**Written exercise**
Copy out again, word for word, the stretch of the listing below from the line containing "has width=564, height=317." through the end of the listing.

**Excerpted data**
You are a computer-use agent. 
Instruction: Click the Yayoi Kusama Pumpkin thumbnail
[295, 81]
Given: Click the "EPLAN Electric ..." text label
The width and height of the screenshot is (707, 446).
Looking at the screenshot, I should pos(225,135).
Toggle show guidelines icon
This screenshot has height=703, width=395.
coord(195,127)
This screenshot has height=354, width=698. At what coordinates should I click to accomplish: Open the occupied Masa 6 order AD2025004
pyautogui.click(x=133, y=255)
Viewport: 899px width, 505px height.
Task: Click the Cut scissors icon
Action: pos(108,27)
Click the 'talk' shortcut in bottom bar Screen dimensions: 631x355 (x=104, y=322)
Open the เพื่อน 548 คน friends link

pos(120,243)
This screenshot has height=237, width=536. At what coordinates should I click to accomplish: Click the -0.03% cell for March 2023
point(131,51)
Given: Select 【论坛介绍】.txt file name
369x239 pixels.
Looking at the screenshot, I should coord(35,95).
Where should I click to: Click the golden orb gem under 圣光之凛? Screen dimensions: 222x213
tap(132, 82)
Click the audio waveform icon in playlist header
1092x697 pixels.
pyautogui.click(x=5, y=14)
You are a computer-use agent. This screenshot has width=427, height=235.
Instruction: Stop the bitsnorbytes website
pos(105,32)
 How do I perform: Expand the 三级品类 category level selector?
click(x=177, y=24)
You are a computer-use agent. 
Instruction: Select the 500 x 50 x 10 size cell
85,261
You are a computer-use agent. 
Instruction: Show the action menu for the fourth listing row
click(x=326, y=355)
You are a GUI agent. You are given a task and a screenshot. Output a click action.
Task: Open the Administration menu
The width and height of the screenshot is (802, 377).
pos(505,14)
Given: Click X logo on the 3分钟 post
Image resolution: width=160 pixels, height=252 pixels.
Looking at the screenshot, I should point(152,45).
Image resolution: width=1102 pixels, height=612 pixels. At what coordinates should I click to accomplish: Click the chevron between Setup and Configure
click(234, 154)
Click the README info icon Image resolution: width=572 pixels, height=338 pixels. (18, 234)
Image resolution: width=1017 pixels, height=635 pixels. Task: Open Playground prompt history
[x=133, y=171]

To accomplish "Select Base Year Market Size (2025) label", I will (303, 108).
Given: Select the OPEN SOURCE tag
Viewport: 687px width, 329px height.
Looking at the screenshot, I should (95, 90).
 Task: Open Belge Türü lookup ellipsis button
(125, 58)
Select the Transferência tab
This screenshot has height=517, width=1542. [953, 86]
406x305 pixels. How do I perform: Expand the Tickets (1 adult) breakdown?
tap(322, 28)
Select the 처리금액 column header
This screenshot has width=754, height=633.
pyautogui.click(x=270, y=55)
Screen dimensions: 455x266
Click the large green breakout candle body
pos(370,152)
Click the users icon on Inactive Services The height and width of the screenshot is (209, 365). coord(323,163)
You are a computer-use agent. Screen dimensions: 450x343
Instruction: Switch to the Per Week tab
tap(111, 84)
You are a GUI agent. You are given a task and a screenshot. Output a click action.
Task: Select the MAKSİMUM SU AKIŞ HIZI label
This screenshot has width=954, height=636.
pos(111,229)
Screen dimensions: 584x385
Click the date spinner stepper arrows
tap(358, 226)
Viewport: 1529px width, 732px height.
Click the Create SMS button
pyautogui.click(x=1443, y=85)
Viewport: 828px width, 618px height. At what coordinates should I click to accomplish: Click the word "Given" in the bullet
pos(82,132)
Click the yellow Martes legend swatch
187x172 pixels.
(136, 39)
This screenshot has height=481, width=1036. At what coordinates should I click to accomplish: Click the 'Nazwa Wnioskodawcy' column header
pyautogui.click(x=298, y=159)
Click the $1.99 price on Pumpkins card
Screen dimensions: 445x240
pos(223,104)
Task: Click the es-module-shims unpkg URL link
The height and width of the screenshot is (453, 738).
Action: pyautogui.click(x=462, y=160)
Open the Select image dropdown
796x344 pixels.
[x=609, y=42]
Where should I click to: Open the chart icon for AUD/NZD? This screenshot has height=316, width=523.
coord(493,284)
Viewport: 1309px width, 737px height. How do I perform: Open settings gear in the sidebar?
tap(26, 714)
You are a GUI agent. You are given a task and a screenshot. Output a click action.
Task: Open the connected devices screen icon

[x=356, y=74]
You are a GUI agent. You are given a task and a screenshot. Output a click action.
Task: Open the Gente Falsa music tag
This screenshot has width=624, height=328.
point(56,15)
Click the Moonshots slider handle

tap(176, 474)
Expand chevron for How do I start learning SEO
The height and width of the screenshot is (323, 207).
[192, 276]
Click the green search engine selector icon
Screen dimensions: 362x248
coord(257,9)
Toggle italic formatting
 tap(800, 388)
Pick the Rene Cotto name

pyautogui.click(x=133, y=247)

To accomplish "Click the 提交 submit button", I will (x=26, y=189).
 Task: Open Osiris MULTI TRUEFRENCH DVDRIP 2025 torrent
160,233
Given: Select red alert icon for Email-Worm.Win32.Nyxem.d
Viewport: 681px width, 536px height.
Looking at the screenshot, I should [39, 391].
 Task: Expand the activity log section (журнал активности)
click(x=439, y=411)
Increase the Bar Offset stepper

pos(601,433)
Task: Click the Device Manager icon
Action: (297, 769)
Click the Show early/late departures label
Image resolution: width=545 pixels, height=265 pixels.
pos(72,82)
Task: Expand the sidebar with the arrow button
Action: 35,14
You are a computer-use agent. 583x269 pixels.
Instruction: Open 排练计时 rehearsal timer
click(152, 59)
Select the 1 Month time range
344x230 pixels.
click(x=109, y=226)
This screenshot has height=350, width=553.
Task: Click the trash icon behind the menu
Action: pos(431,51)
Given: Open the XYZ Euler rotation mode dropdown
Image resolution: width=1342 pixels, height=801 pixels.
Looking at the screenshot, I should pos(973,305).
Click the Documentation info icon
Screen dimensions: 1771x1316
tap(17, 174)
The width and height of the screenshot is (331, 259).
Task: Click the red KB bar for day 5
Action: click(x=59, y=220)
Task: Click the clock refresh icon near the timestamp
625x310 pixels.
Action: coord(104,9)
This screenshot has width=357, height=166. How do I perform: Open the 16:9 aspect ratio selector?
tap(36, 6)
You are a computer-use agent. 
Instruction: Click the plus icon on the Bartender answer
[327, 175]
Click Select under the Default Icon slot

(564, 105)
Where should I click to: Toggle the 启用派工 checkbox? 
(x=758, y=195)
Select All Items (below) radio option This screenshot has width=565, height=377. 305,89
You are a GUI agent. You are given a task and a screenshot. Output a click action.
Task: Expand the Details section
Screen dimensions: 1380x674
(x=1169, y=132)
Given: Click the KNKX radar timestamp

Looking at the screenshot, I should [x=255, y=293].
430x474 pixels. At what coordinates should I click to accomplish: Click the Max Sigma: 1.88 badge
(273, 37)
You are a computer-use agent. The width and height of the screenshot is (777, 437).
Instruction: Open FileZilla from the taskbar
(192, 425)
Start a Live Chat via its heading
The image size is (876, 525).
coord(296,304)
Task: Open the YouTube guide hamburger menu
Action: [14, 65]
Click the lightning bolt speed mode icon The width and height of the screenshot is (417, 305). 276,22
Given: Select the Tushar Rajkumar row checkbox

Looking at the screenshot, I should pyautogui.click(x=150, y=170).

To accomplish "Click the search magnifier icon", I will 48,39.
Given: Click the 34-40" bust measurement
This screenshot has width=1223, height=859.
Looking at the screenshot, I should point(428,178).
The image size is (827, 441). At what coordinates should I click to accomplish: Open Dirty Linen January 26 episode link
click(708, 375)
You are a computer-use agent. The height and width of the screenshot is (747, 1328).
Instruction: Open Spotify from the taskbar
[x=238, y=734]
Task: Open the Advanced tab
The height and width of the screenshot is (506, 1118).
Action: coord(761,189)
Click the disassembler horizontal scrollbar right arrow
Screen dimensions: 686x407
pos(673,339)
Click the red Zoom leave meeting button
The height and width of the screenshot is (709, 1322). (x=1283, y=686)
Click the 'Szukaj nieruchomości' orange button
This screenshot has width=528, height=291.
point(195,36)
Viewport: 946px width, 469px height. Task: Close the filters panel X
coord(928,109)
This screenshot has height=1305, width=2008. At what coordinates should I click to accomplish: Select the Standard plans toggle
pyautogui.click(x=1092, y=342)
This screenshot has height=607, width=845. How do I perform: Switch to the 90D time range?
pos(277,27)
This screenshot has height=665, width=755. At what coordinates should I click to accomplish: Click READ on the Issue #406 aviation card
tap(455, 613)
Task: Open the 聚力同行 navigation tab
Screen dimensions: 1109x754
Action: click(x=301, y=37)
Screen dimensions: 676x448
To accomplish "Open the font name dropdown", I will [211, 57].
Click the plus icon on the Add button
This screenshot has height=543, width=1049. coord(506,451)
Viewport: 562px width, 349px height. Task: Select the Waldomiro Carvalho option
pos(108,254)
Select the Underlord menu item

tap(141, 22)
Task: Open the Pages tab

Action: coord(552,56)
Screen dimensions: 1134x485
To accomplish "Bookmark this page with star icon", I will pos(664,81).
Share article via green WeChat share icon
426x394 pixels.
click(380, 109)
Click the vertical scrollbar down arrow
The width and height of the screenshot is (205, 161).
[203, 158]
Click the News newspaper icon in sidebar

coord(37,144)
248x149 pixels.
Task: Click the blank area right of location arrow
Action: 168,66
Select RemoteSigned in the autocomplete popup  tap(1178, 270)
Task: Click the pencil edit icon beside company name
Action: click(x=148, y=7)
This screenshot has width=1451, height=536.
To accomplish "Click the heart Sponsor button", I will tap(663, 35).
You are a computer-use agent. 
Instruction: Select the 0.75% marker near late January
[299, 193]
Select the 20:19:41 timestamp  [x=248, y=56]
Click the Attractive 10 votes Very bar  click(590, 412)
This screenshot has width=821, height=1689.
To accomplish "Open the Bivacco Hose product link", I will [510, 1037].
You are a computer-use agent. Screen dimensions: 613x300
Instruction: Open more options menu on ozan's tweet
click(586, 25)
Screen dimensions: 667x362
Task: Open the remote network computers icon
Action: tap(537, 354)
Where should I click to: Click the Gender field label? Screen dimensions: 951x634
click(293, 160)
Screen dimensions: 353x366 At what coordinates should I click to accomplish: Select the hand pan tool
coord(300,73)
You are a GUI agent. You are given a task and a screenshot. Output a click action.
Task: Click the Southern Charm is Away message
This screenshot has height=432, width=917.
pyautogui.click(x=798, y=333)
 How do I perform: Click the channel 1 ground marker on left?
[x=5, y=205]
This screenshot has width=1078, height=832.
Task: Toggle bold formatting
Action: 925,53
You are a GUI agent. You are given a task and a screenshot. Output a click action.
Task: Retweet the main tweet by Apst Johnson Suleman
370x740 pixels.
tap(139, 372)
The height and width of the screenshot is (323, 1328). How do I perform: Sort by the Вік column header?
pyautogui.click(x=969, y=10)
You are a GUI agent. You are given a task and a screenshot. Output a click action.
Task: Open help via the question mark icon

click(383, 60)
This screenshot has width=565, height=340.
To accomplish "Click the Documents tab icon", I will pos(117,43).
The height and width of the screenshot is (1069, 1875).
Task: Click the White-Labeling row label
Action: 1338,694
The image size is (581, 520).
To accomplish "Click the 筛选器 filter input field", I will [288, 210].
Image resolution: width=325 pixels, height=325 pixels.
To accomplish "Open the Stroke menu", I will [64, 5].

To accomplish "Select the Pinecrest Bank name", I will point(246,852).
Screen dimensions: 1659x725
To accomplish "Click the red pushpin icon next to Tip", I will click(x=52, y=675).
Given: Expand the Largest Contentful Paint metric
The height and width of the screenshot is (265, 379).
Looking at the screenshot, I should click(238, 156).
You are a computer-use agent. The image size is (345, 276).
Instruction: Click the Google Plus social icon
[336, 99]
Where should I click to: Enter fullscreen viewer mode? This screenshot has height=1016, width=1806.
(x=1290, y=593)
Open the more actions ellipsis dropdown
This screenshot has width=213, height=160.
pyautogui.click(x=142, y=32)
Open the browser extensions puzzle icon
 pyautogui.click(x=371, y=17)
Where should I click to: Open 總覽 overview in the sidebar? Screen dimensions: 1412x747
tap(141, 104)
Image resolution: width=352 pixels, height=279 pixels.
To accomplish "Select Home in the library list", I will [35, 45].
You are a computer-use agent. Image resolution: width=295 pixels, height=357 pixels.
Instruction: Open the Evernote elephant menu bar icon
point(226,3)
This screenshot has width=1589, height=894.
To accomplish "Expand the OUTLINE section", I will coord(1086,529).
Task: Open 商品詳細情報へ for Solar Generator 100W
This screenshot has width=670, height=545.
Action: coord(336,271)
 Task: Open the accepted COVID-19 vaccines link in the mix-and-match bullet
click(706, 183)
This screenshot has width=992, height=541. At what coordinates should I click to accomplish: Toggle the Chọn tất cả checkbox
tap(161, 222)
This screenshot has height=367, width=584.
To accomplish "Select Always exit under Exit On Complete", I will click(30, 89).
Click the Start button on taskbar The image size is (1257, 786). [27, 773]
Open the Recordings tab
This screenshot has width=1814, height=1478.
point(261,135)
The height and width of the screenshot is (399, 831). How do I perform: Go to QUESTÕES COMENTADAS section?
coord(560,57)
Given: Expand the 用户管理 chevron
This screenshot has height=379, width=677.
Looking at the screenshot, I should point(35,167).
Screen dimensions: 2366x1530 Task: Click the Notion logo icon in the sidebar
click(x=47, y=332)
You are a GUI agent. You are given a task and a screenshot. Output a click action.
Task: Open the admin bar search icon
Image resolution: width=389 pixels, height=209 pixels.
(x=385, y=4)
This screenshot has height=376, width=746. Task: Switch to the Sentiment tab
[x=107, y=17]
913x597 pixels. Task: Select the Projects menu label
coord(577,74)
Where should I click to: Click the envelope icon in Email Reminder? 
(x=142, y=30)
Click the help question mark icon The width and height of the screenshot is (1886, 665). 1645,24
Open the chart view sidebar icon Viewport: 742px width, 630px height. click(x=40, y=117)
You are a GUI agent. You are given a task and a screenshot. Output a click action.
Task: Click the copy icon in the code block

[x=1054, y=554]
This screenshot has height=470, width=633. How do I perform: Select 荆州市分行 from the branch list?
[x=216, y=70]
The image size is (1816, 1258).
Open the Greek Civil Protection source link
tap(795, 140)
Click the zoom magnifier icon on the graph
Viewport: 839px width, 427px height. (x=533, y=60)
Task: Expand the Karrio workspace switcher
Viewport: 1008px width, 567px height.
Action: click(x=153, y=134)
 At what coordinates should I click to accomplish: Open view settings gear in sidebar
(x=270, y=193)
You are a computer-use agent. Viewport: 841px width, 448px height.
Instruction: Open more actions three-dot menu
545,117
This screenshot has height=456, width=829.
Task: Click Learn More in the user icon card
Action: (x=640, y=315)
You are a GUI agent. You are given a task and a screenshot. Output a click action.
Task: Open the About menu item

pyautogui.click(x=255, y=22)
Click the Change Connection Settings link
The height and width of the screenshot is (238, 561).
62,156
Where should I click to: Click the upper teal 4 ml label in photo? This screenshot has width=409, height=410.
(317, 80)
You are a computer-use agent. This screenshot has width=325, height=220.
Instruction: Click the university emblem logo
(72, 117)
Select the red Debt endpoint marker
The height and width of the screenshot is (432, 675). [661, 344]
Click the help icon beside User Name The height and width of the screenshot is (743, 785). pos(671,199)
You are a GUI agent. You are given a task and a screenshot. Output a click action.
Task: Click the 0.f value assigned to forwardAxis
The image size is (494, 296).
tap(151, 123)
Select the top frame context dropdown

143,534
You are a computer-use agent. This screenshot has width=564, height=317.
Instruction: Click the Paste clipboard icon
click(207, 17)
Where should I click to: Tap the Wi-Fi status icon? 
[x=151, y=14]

**Written solution**
You are a computer-use agent. This screenshot has width=564, height=317.
Instruction: Click the Paste clipboard icon
click(207, 17)
Where should I click to: Tap the Wi-Fi status icon? 
[x=151, y=14]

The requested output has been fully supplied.